**Required work**: Can you give back only the lines from the one containing "You are a computer-use agent. Screen" through the one containing "coord(308,94)", swapping "hyperlink" for "link" and leaving everything else unchanged?

**Supplied records**:
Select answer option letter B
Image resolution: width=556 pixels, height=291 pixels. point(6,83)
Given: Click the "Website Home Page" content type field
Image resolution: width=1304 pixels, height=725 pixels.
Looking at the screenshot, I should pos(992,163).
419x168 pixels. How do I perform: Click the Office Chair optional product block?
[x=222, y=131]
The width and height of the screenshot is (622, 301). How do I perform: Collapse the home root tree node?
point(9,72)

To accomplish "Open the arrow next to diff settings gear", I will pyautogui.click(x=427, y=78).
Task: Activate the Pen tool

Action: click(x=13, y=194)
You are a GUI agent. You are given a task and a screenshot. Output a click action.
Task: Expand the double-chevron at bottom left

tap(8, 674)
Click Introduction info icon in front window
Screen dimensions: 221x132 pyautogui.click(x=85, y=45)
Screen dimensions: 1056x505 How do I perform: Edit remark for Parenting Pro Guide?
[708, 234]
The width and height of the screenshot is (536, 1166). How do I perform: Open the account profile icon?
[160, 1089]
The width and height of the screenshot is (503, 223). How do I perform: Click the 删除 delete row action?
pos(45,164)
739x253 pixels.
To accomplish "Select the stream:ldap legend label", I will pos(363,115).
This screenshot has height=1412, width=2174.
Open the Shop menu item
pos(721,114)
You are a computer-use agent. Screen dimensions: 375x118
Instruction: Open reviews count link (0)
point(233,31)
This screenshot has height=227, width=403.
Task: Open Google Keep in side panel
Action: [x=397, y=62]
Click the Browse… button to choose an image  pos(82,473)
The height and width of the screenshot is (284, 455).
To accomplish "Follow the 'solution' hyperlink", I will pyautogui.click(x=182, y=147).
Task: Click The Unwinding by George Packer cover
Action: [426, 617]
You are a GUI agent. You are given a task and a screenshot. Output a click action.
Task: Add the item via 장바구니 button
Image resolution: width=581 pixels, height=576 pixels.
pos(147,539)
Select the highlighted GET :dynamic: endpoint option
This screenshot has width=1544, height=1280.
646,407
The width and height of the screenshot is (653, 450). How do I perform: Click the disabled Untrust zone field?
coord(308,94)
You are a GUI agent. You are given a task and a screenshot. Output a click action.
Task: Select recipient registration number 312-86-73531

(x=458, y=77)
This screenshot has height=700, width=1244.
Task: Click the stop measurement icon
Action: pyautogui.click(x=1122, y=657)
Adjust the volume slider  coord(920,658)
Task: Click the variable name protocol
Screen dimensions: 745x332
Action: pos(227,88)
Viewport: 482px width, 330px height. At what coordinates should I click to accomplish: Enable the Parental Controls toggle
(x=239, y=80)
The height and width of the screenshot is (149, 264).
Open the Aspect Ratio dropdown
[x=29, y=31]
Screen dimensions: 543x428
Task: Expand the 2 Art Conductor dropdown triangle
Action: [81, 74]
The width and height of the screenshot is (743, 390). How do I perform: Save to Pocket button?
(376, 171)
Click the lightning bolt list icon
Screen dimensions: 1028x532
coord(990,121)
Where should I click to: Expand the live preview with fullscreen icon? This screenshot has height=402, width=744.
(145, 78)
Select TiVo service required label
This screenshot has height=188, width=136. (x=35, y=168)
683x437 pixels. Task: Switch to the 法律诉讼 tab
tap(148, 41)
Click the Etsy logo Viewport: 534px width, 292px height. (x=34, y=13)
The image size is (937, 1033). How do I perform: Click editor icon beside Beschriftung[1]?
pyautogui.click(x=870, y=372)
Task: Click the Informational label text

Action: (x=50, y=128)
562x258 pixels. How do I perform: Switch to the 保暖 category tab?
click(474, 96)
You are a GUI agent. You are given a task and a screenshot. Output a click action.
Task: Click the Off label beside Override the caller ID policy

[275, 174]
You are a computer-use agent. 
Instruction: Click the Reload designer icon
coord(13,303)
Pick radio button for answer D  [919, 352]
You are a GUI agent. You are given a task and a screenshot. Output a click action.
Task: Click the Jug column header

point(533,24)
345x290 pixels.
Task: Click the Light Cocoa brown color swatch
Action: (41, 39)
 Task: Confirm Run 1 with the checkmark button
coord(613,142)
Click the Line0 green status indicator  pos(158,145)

**Task result**:
You are a computer-use agent. Screen dimensions: 375x118
Instruction: Open reviews count link (0)
point(233,31)
This screenshot has height=227, width=403.
Task: Open Google Keep in side panel
Action: [x=397, y=62]
Click the Browse… button to choose an image  pos(82,473)
The height and width of the screenshot is (284, 455).
To accomplish "Follow the 'solution' link", I will pyautogui.click(x=182, y=147).
Task: Click The Unwinding by George Packer cover
Action: [426, 617]
You are a GUI agent. You are given a task and a screenshot. Output a click action.
Task: Add the item via 장바구니 button
Image resolution: width=581 pixels, height=576 pixels.
pos(147,539)
Select the highlighted GET :dynamic: endpoint option
This screenshot has width=1544, height=1280.
646,407
The width and height of the screenshot is (653, 450). How do I perform: Click the disabled Untrust zone field?
coord(308,94)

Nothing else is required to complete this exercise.